**Exercise prompt**
Go through the data below and retype all of it exactly.

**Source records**
□ □ □
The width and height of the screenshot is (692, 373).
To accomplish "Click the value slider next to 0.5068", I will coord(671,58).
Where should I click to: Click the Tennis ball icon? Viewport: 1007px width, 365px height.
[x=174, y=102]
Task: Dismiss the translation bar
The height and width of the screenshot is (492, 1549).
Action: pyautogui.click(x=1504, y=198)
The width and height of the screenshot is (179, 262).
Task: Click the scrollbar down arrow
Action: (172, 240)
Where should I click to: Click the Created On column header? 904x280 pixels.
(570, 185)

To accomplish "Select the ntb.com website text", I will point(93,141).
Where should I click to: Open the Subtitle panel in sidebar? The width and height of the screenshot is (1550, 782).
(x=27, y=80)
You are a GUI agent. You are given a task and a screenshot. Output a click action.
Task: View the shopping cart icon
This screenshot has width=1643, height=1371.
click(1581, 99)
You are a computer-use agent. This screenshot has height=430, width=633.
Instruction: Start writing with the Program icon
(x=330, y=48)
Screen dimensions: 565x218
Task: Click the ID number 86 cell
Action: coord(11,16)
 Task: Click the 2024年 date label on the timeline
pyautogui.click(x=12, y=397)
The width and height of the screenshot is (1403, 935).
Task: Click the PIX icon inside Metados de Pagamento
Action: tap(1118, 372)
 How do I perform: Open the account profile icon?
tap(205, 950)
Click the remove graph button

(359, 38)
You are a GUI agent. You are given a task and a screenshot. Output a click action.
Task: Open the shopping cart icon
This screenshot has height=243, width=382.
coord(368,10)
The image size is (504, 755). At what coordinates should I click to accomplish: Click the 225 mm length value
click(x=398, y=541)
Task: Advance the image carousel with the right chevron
□ □ □
**Completed exercise**
The width and height of the screenshot is (692, 373).
To accomplish "Click the value slider next to 0.5068", I will coord(671,58).
Where should I click to: Click the Tennis ball icon? Viewport: 1007px width, 365px height.
[x=174, y=102]
Task: Dismiss the translation bar
The height and width of the screenshot is (492, 1549).
Action: pyautogui.click(x=1504, y=198)
The width and height of the screenshot is (179, 262).
Task: Click the scrollbar down arrow
Action: (172, 240)
Where should I click to: Click the Created On column header? 904x280 pixels.
(570, 185)

To accomplish "Select the ntb.com website text", I will point(93,141).
Where should I click to: Open the Subtitle panel in sidebar? The width and height of the screenshot is (1550, 782).
(x=27, y=80)
You are a GUI agent. You are given a task and a screenshot. Output a click action.
Task: View the shopping cart icon
This screenshot has width=1643, height=1371.
click(1581, 99)
You are a computer-use agent. This screenshot has height=430, width=633.
Instruction: Start writing with the Program icon
(x=330, y=48)
Screen dimensions: 565x218
Task: Click the ID number 86 cell
Action: coord(11,16)
 Task: Click the 2024年 date label on the timeline
pyautogui.click(x=12, y=397)
The width and height of the screenshot is (1403, 935).
Task: Click the PIX icon inside Metados de Pagamento
Action: tap(1118, 372)
 How do I perform: Open the account profile icon?
tap(205, 950)
Click the remove graph button

(359, 38)
You are a GUI agent. You are given a task and a screenshot. Output a click action.
Task: Open the shopping cart icon
This screenshot has height=243, width=382.
coord(368,10)
The image size is (504, 755). At what coordinates should I click to accomplish: Click the 225 mm length value
click(x=398, y=541)
Task: Advance the image carousel with the right chevron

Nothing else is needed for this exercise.